◆ Data in this exercise
>> begin
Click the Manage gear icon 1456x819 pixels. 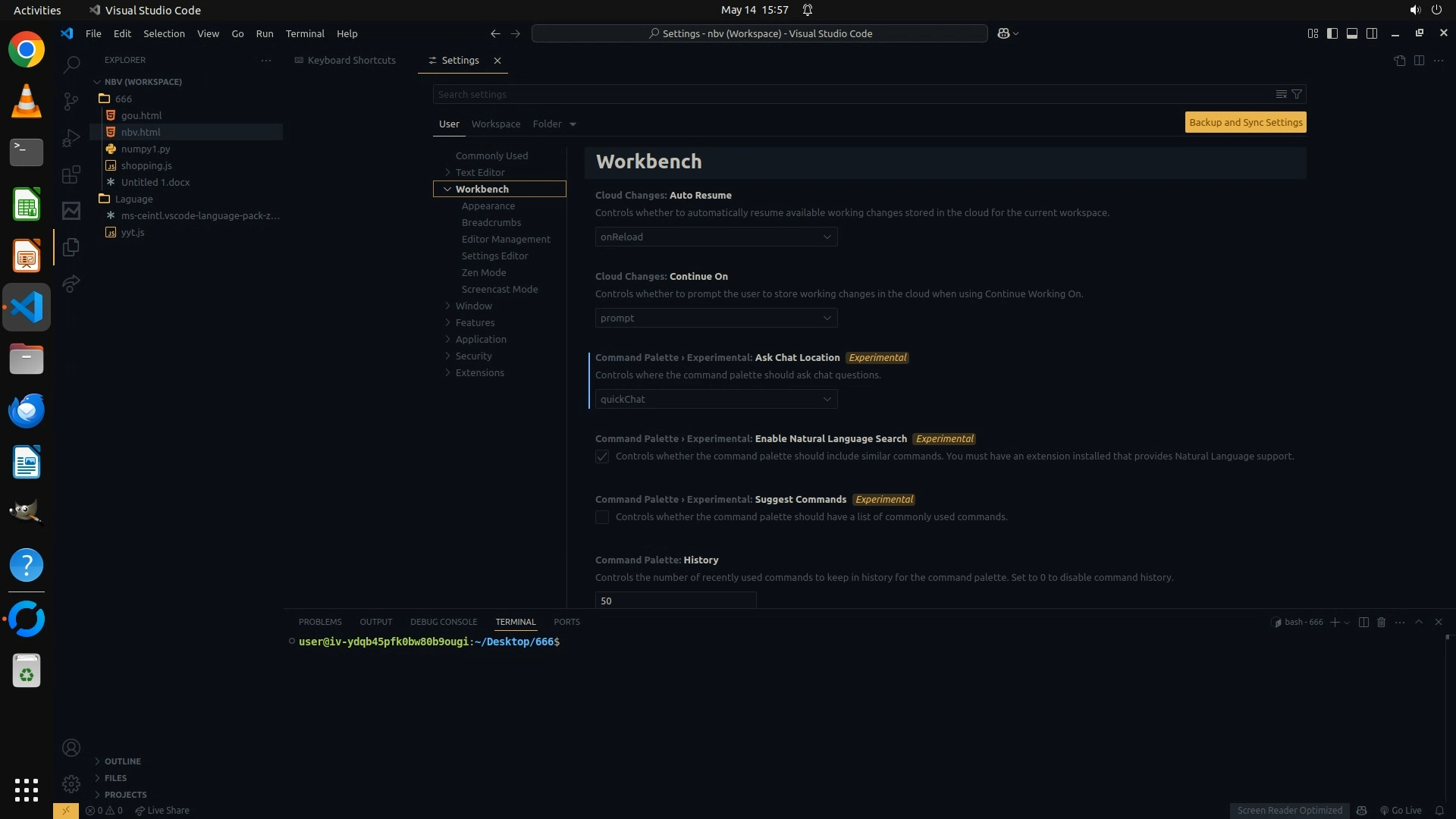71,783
>> end
>> begin
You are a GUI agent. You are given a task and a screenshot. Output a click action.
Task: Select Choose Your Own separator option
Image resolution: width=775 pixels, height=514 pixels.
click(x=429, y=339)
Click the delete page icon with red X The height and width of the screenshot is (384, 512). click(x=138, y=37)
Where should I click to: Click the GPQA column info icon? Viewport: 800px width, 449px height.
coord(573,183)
>> end
◆ What you have to do
Put the lines of the records between the line holding "You are a GUI" and the line holding "click(x=429, y=339)", inclusive, into a numbered list, leaving out any blank lines.

◆ Written solution
1. You are a GUI agent. You are given a task and a screenshot. Output a click action.
2. Task: Select Choose Your Own separator option
3. Image resolution: width=775 pixels, height=514 pixels.
4. click(x=429, y=339)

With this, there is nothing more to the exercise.